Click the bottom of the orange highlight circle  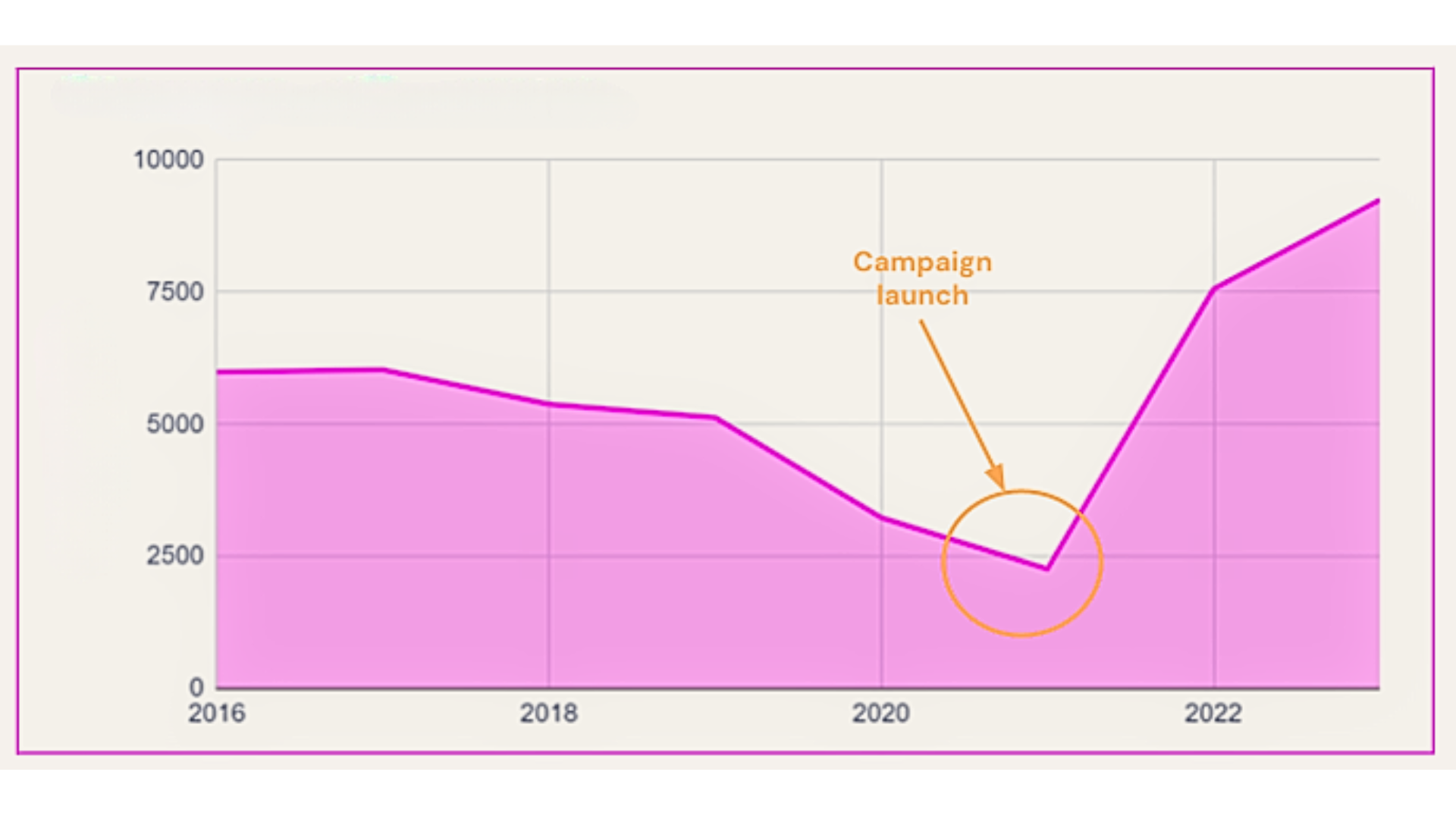pyautogui.click(x=1021, y=634)
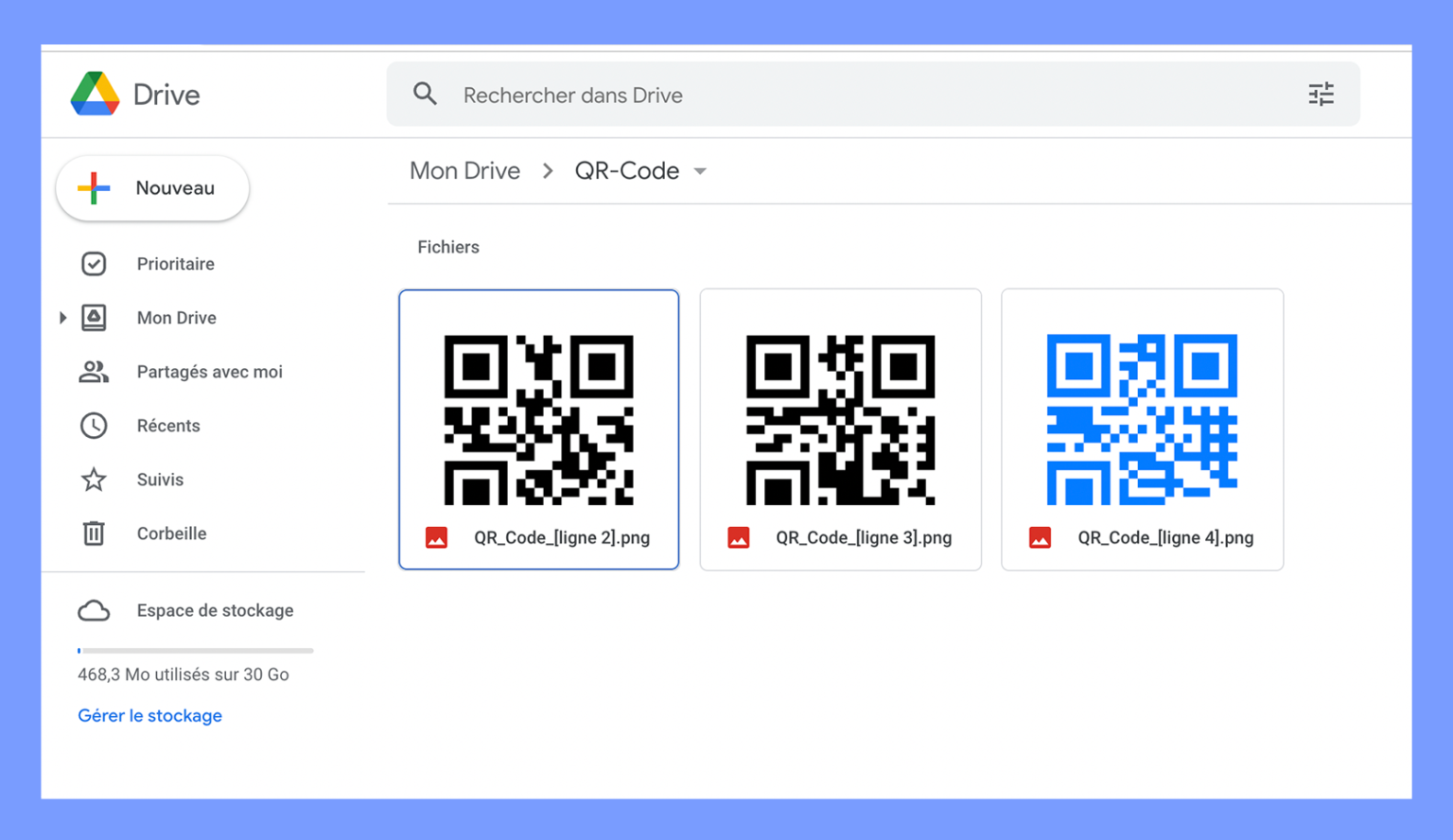Click the image icon on QR_Code_[ligne 3].png
Viewport: 1453px width, 840px height.
click(739, 537)
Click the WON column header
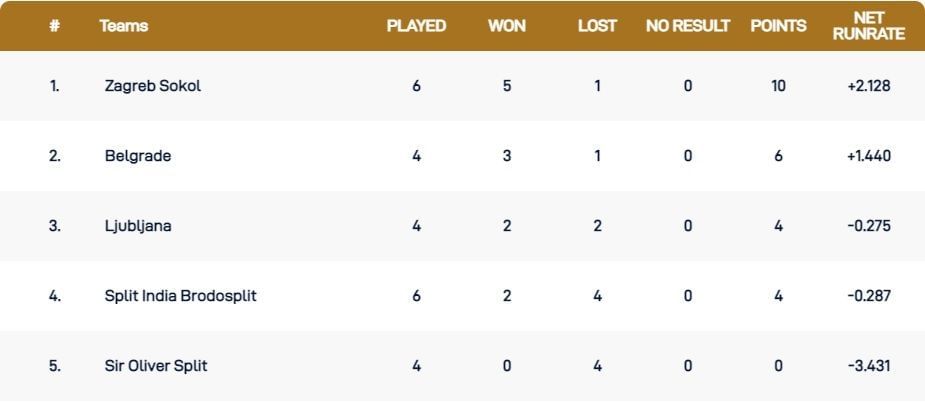 tap(507, 26)
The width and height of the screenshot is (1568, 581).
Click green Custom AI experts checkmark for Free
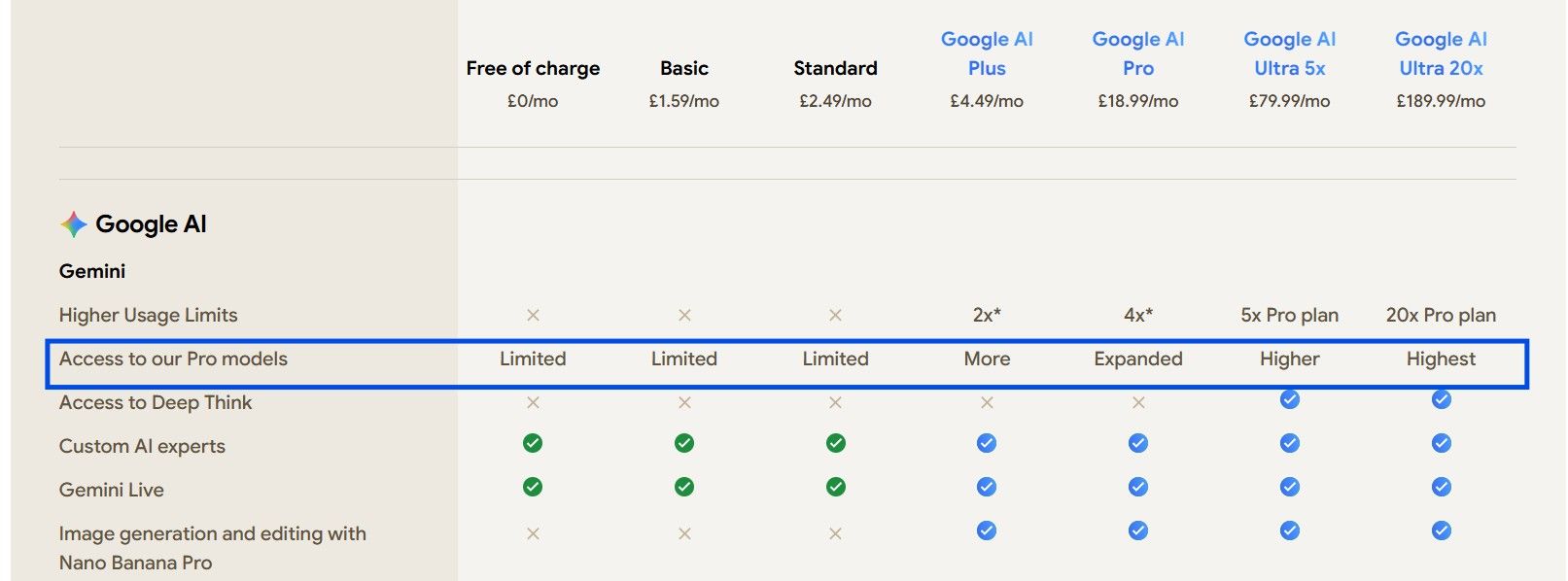point(533,443)
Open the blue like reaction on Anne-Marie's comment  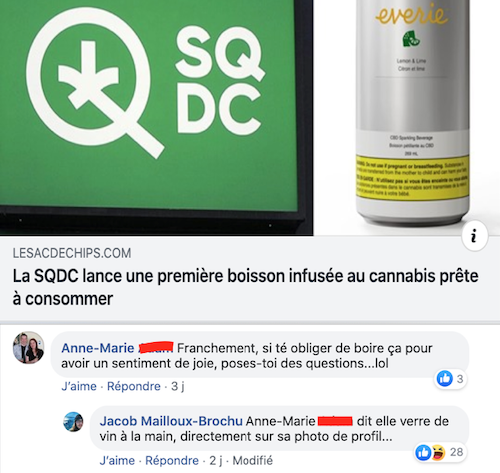[x=444, y=379]
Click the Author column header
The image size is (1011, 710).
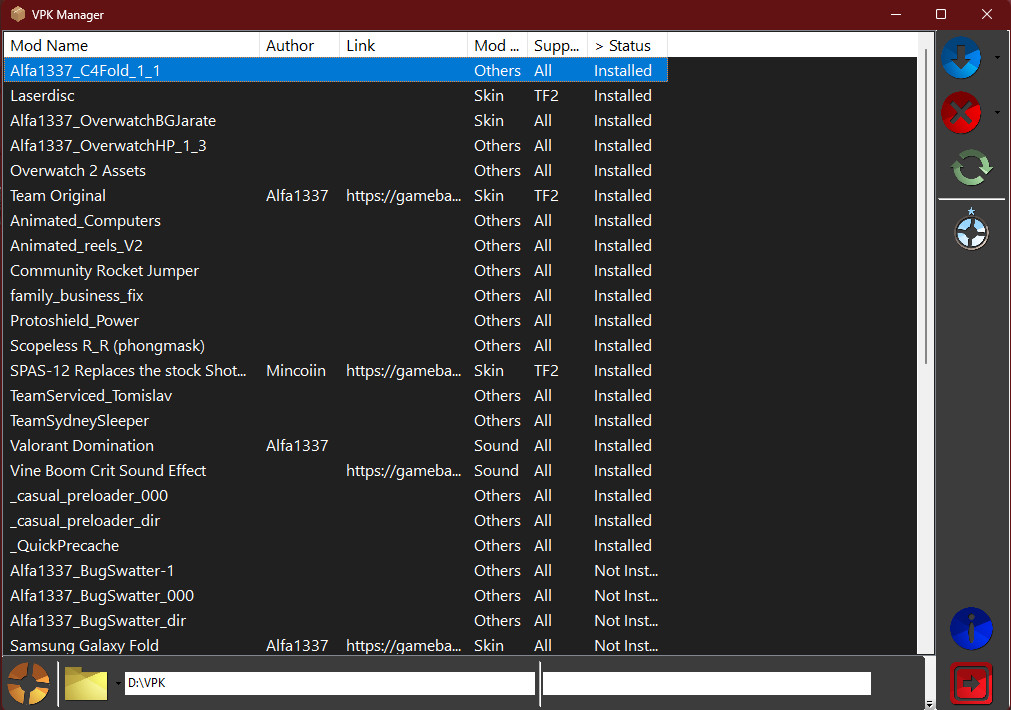coord(298,46)
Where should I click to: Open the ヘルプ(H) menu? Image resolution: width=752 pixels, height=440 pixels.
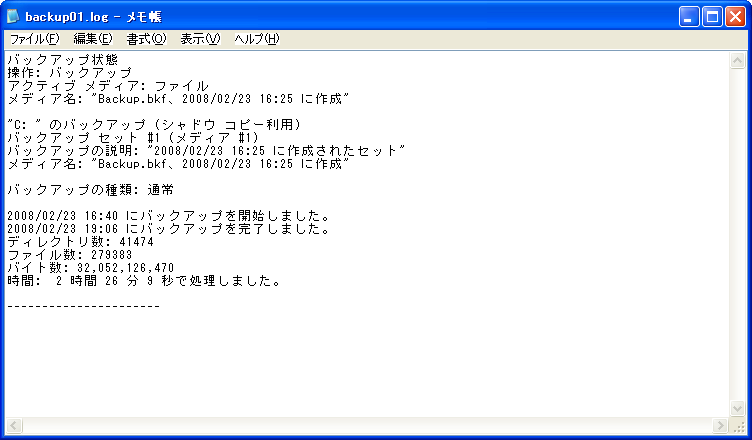pyautogui.click(x=257, y=39)
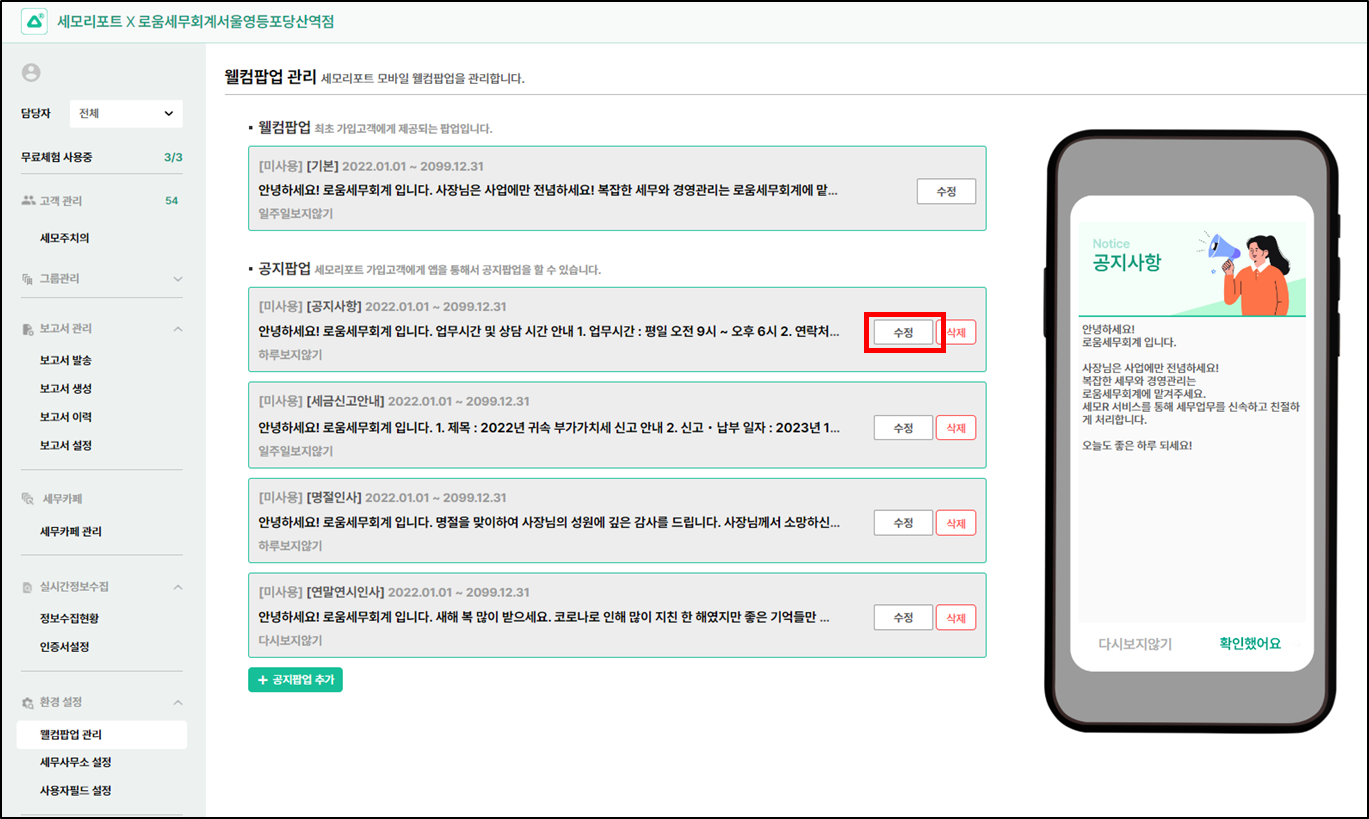1369x819 pixels.
Task: Delete the 세금신고안내 notice popup
Action: 956,428
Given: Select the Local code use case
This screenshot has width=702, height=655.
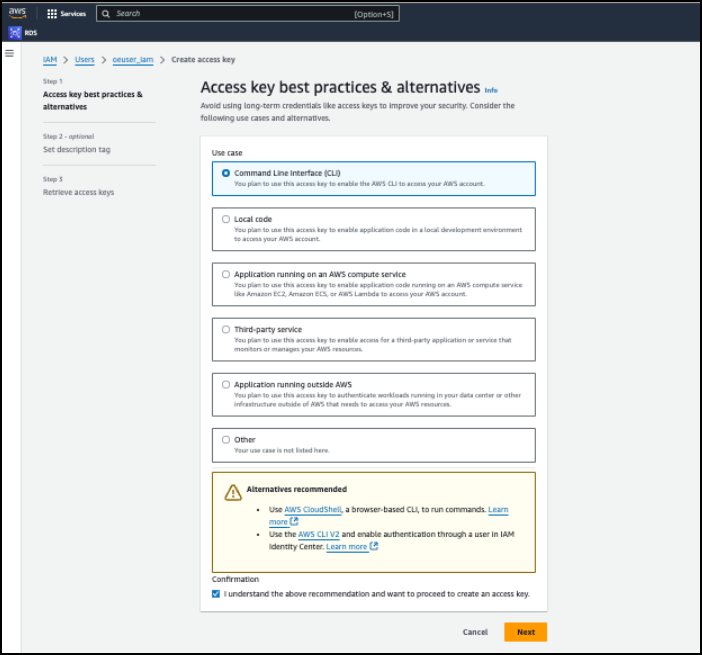Looking at the screenshot, I should [x=226, y=219].
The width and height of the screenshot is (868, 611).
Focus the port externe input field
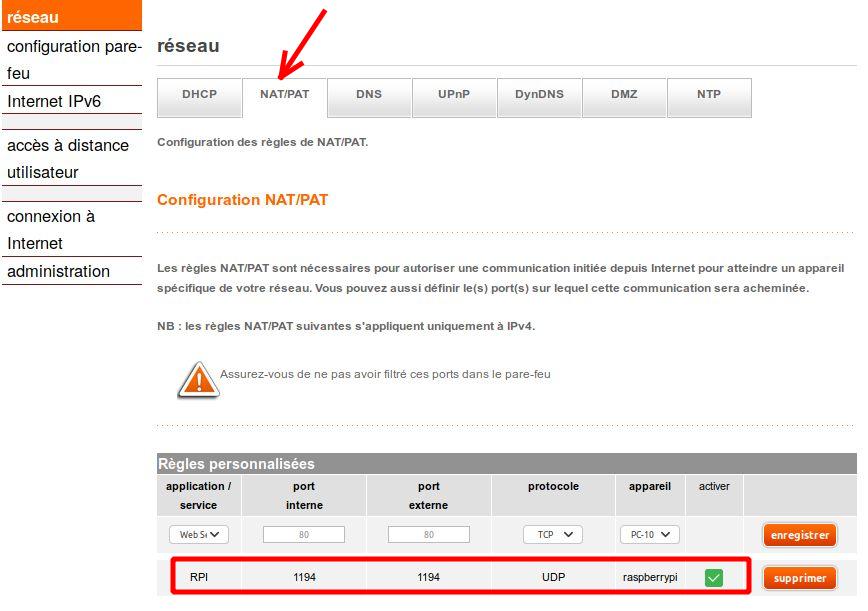(x=429, y=535)
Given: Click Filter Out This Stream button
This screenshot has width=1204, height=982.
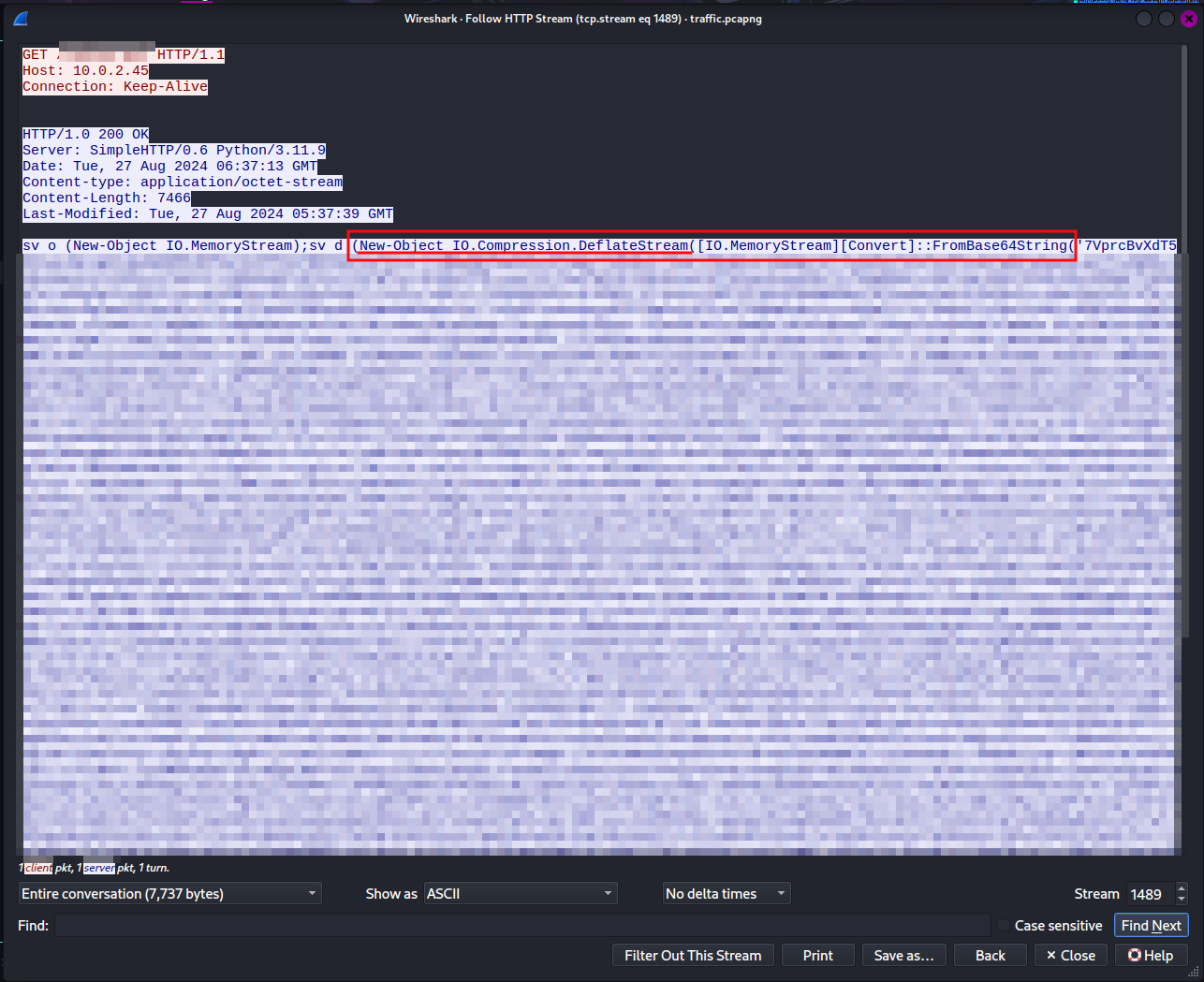Looking at the screenshot, I should 693,955.
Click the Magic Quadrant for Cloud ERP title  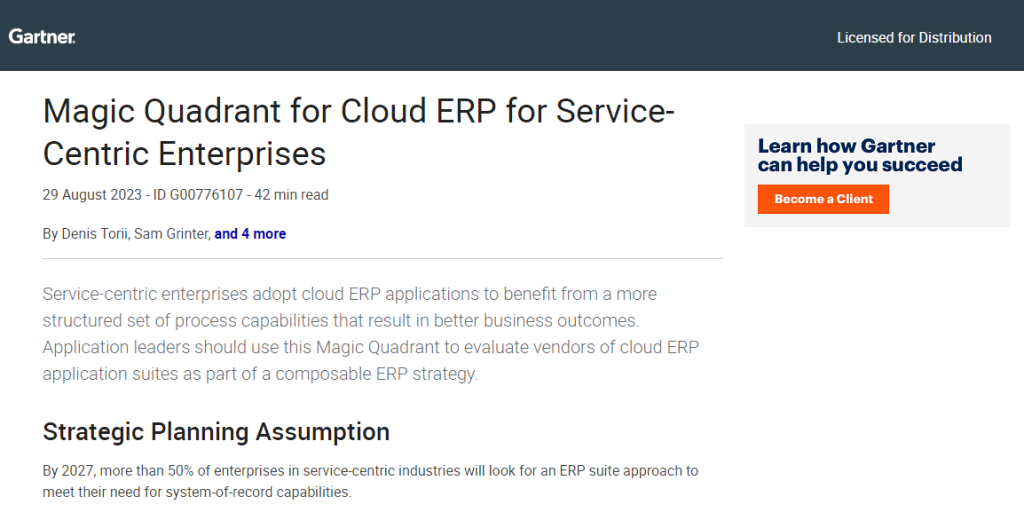pyautogui.click(x=359, y=132)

**YOUR GOAL**: Whenever the word "Given" occurs in a line of the listing above, return that line.

**SOLUTION TO THIS PROBLEM**:
Given: Select the Local code use case
Given: Click Filter Out This Stream button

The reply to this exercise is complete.